Desde os LED ZEPPELIN que as versões são uma constante no hard’n’heavy. Primeiro, como restos das bandas de bares; depois, como uma forma de homenagem a heróis pessoais. Nos últimos anos, o fenómeno transformou-se numa verdadeira praga através das bandas de versões, discos de “tributo” e outras formas de apostar seguro e não arriscar na arte em nome próprio. Haverá paciência para mais uma versão da «Smoke On The Water», ou da «Overkill»? E qual a banda de death ou thrash que ainda não pensou na «Raining Blood» como uma boa ideia, que há muito não o é? Nesta primeira edição de AQUELA VERSÃO, a escolha cai fora do metal, mas num nome que já o era antes do metal. Punk na atitude, rebelde e, mais tarde, resiliente: JOHNNY CASH. Obviamente que viramos a mira para «Hurt», um tema brutal que se tornou bandeira do músico. Merecidíssimo por um lado, desprestigiante por outro. Merecido porque Cash se reinventou aqui, conferindo um carácter introspectivo a um tema já de si enorme, mas uma música que se perdia entre muitos outras, também excelentes, dos NINE INCH NAILS. Desprestigiante porque Cash, nascido em 1932, apenas lançou o tema em 2002. Rebelde, resiliente, escritor e reverendo. Esse é Cash, o original “man in black”, autor de clássicos como «Ring Of Fire», «I Walk The Line», entre outros. Além dos célebres concertos gratuitos em prisões, logo a começar pelo clássico na San Quentin Prison, em 1969, imortalizado em disco e de onde surge uma das fotos mais fortes do rock.

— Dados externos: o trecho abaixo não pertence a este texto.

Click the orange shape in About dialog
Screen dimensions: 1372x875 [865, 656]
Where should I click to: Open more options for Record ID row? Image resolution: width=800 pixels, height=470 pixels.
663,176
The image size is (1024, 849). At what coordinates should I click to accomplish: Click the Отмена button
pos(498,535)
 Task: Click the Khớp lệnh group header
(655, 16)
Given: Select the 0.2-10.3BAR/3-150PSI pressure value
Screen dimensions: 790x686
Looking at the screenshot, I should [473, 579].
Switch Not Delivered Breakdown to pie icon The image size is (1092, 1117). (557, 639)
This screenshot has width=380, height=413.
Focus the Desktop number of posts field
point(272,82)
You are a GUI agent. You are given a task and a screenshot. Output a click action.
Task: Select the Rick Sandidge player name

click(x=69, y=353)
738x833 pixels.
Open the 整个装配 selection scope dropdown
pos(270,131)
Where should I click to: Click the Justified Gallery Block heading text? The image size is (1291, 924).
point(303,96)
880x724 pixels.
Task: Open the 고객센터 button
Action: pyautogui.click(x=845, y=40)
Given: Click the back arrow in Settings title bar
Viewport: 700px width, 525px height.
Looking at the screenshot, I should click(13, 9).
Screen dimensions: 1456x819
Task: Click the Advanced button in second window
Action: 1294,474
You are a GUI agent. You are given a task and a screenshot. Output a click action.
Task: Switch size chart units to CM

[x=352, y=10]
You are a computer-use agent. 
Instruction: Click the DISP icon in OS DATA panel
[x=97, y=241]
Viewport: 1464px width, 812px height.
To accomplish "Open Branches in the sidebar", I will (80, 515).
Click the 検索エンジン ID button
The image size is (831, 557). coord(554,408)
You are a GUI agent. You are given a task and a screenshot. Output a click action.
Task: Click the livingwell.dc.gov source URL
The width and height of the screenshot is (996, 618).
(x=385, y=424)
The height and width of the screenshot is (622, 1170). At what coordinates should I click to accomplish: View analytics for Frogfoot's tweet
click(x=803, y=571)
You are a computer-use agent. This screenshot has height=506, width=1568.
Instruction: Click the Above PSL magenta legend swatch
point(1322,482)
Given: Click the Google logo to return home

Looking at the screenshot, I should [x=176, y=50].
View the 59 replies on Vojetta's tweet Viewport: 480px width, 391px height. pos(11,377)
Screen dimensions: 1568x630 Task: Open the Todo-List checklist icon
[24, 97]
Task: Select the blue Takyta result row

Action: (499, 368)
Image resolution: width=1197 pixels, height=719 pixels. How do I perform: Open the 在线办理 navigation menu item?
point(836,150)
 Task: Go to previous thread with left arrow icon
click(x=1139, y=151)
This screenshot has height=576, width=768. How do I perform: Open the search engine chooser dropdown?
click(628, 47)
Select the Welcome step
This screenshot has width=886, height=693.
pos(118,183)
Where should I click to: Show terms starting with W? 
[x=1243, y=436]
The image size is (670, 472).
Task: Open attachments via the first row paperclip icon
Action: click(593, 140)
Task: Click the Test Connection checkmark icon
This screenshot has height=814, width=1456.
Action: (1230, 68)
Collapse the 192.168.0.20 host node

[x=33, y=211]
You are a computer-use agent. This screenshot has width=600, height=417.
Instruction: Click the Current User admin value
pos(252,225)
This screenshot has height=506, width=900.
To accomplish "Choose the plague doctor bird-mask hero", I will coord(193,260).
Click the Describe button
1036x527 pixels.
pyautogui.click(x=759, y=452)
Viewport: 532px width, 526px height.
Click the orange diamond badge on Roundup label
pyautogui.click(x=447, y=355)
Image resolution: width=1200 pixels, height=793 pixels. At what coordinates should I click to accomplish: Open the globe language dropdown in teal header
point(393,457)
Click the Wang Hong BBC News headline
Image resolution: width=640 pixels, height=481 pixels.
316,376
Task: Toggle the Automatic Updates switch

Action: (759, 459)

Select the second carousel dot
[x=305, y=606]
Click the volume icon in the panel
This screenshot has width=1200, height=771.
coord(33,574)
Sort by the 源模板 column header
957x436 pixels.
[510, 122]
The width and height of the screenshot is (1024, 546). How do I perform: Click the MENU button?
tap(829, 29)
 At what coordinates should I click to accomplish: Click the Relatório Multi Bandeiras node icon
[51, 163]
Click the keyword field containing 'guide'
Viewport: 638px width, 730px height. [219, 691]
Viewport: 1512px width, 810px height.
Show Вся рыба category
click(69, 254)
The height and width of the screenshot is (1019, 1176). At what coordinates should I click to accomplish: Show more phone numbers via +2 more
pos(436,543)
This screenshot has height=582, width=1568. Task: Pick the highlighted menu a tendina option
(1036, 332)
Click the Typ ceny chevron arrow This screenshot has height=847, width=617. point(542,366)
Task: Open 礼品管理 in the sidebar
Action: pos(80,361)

A história começa ainda em 1993, quando, sem editora, Cash é convidado a cantar num disco de U2. Rick Rubin ouve-o, e pensa nele para um projecto. A ideia passava por colocar Cash a fazer versões. Surgia assim a série de álbuns «American Recordings», com o primeiro de quatro álbuns sob a produção e direcção de Rubin. Já só no último trabalho é que renasce «Hurt». Reznor achou a ideia estranha. Cash mal entendeu o original. Rubin, resolveu, por isso, fornecer a letra para que o tema fosse reescrito a partir daí. Assim surge o que hoje todos conhecem. Nem era suposto ser o tema mais forte do disco, destinado a «Personal Jesus», dos DEPECHE MODE. Cash morreria cerca de um ano depois de gravar a música. Tornou-se o seu tema com melhor desempenho nas tabelas. Quanto ao original, insere-se em «The Downward Spiral», disco conceptual dos NINE INCH NAILS, de 1994. A letra pode ser interpretada como autobiográfica, e certamente que o é quando se observa o vídeo, em que Cash, já perto da morte, sombriamente reflecte sobre o passado. Uma letra poderosa que só ganha com a nova interpretação.
Mesmo assim, há ainda outras três interpretações que merecem ser ouvidas. A primeira passa pelos NIN, contando com a presença de David Bowie, numa actuação bem interessante. A segunda, por estranho que pareça, resulta de um grupo de canto gregoriano, os GREGORIAN, que em 2016 lançam um vídeo que consegue reunir a interpretação de Cash, ao poder frio e industrial do original. A última é a reinterpretação do próprio Reznor, ao piano, que acaba a ser uma homenagem à versão de Cash. Em todas elas, aquela linha inicial, de gelar a espinha… “I hurt myself today”. Outras versões virão. Outros temas. Outros intérpretes. Outra semana.